The efficacy of cancer vaccines requires induction of long-term “memory” CD8+ T cells with anti-tumor activities, which are critical for continuous control of disease. Optimally, cancer vaccine therapies would induce a “memory-like” CD8+ T cell population which can self-renew and respond quickly to tumor antigens, while providing effective and persistent long-term anti-tumor immunity.[37,38] Clinical evidence has shown a correlation between high levels of “effector memory CTL (CD45RO+CCR7-/CD3+CD8+)” in tumor infiltrating lymphocytes with both the absence of early metastatic invasion and increased overall survival in cancer patients.[39-42] In these studies, we generated MP-CTL having effective anti-MM activities in all HLA-A2+ SMM patients tested (n=8), thereby validating the immunogenicity of the XBP1 US/XBP1 SP/CD138/CS1 multipeptide and its potential as a vaccine for SMM patients. In addition, we identified a small group (n=2) of SMM MP-CTL, we termed as “high” responders, based on their increased levels of cell expansion and immune activities against MM cells. The other “normal” SMM MP-CTL (n=6) generated in these studies demonstrated characteristic phenotype and functional activities, as seen in our previous study using normal healthy donors’ cells to generate the MP-CTL.[21] MP-CTL from SMM “high” responders demonstrated ~100 times greater CD3+CD8+ T cell expansion and increased levels of anti-MM immunity as compared to SMM “normal” responders. Importantly, enrichment in effector memory cell subset was detected in the MP-CTL from SMM “high” responders, while SMM “normal” responders contained a higher proportion of terminal effector subset. Comparison of anti-tumor activities revealed that the effector memory subset mediated greater anti-MM immunity than the counterpart terminal effector subset. Furthermore, effector memory CTL from SMM “high” responders were continuously maintained and expanded following 7 cycles of MP-stimulation, without differentiation into terminal effector CTL. Thus, these observations emphasize the potential to effectively induce strong and extended anti-tumor immunity upon MP-stimulation by maintaining the “effector memory” CTL in patients.

It has been hypothesized by others that self-renewal could be the basis for the continual generation of effector lymphocytes from the memory pool.[43,44] Recently, studies have revealed dynamic roles for various transcription factors and other factors in effector and memory T cells. The transcriptional repressor Bcl6, transcriptional regulators Id2 and Id3, Wnt-β-catenin signaling pathway, and the metabolic status of T cells (i.e., fatty acid metabolism, mitochondrial functions) are known to be important for effector or memory cells generation.[45-46] In contrast, high levels of T-bet and Blimp1 favor terminally differentiated effector cells. Additionally, sustained Akt activation is reported to evoke a transcriptional program that drives differentiation of effector cells and diminishes CTL’ potential to survive.[47-48] The pathways and differences in hierarchical differentiation between “high” and “normal” SMM responders to the peptides present a unique challenge to developing optimal vaccine strategies. Our ongoing studies will elucidate the mechanism for arresting differentiation of long-lived and antigen-specific memory CTL to facilitate development of immunotherapeutic strategies.

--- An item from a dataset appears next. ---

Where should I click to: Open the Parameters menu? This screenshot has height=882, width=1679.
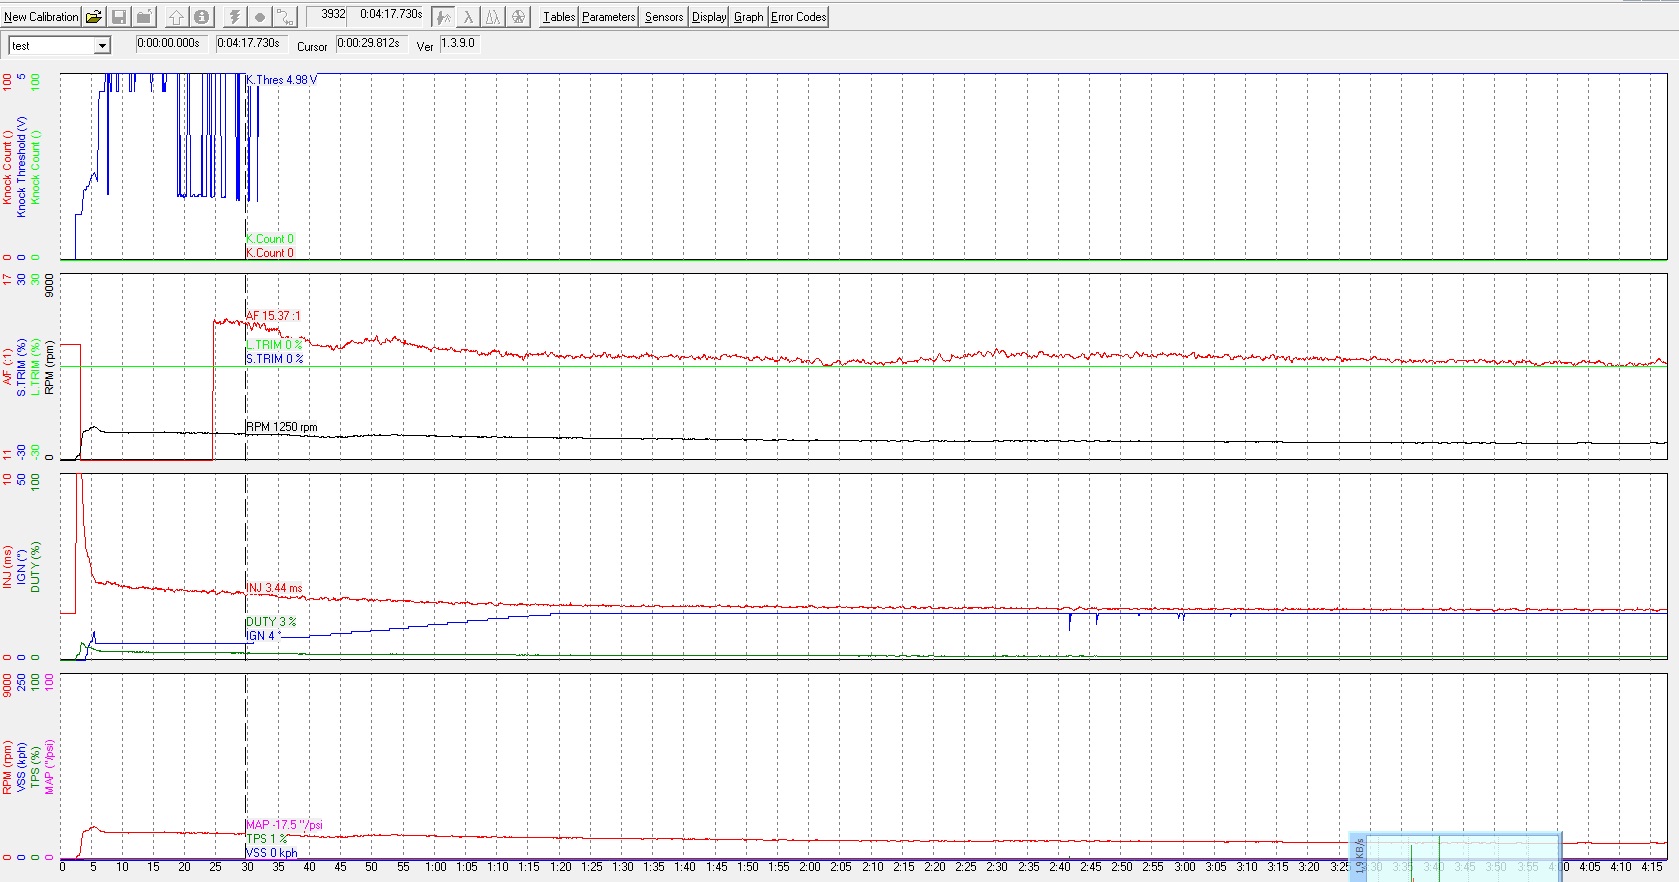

In summary, we demonstrate ex vivo that a cocktail of HLA-A2 specific peptides, heteroclitic XBP1 US184-192, heteroclitic XBP1 SP367-375, native CD138260-268, and native CS1239-247, can elicit MP-CTL with anti-MM immunity from SMM patients’ T cells. These data provide evidence for induction of an effective and durable “effector memory” MP-CTL with strong anti-tumor activity in a subset of SMM patients (“high” responders). In addition, it would be of interest to know the impact of this MP vaccine in patients with symptomatic MM to see if there any of the known immune regulatory issues limit the clinical efficacy of the vaccine.[49-50] Combining adjuvant therapies to enhance immune function in both myeloma and SMM will be explored in our future studies. These results provide the framework for a clinical trial with our multipeptide vaccination strategy targeting XBP1, CD138, and CS1 antigens to delay or prevent progression of SMM to active MM.